Tuesday, December 18, 2012

TTL in DNS part 3

When we last talked in part 2, we were discussing what TTL is not (it is not how long the name server takes to update) and what it is (it is how long a computer takes to update it's own, local, cache).

We ended with an object lesson where www.TheEmailAuthority.com has a 1 hour TTL on it's A record, and I change the A record and shut down the server at my old IP promptly at 3 PM.

User1 was just reading my site at 2:30, so when they go to load another page anytime after 3 and before their own, local, cached record expires at 3:30 they won't be able to load the page.

However, User2 was lucky enough to request my A record at 3:10, so they've got twenty full minutes of Email Authority goodness while User1 is still just reading an error screen.

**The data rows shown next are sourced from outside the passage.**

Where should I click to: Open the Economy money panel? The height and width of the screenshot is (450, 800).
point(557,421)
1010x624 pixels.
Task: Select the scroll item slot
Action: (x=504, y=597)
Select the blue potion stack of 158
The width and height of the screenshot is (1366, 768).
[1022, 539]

We've now seen how two users each with their own cache and their own TTL respond to DNS changes.  This simple example only used one record type, and only one "hop" between the client and the server.  Let's take this to the next level and try a more complex, email related, change.

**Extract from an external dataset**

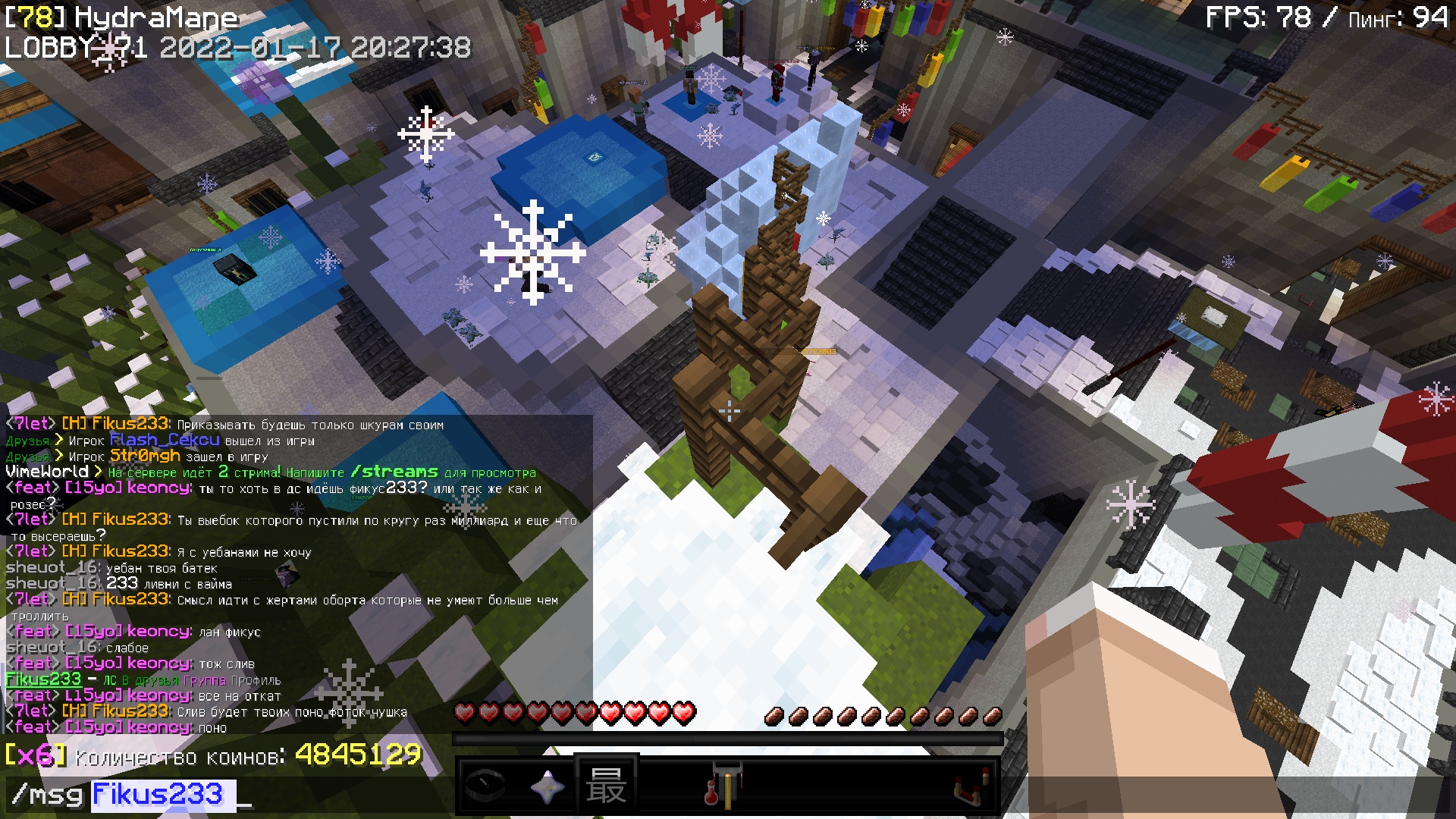Open the Профиль link in chat
Screen dimensions: 1456x819
click(x=256, y=681)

Domain1.com is changing their email server, and their online ordering system sends them emails every time someone places an order.  Because of this, they cannot afford to have any down time.  We'll presume that they're open 24/7/365 so late-night and weekend migrations are out of the question.  Take these three examples into consideration, presuming the following zone file:

domain1.com. 86400 IN NS ns1.domain1s-ISP.com. 
domain1.com. 86400 IN NS ns2.domain1s-ISP.com. 

domain1.com. 14400 IN MX mail.domain1.com. 

mail.domain1.com. 3600  IN A  10.11.12.13.

Example 1: Change the MX record

Domain1.com's email administrator sets up mail2.domain1.com and places it into the MX records.  He sends a test email from his gmail account, and it routes correctly.  However, the online ordering emails are not coming through to mail2.domain1.com.

This is because the online ordering server still has his old MX records cached, and is sending the order emails to the old server until it updates it's cache sometime in the next 4 hours.  It could be less than that depending on when the online ordering server last cached the records, but there is still an outage and the admin loses his job.

Moral of this story: MX record changes aren't good enough.

Example 2: Set the TTL to a low value and change the IP of the A record

The next admin understands TTL, and logs in to his DNS interface to change the TTL in the morning before the migration that evening.  He sets the A record's TTL to 1 minute in the morning, and then changes the A record's IP address to point to the new server

This way the cached MX records include the same A record, and the short TTL means that the connecting mail servers *should* update the IP every minute.

Unfortunately, the owner's wife uses an AOL address, and they cache records for their own pre-set value (24+ hours), so since the owner's wife's email wasn't coming through the new admin got fired too.  He at least got a severance package...


Example 3: Set the original server to relay mail to the new server

The final admin understands that things don't always go according to plan, and leaves the old server online for several days after the migration.  He sets the old server to act as a mail relay though, so it's not delivering locally to any of the users (and thereby interrupting mail flow).  He waits until no legitimate email is seen in his logs for a day or so and then takes the server offline.

This admin also could have used a mail relay service such as a hosted anti-spam service to act as the relay for extra points :-)


Well, that was a much longer look into TTL than anyone would ever want to know.  Hopefully you enjoyed it, and can now impress your friends (or put them to sleep) with your new-found TTL skills.



-TEA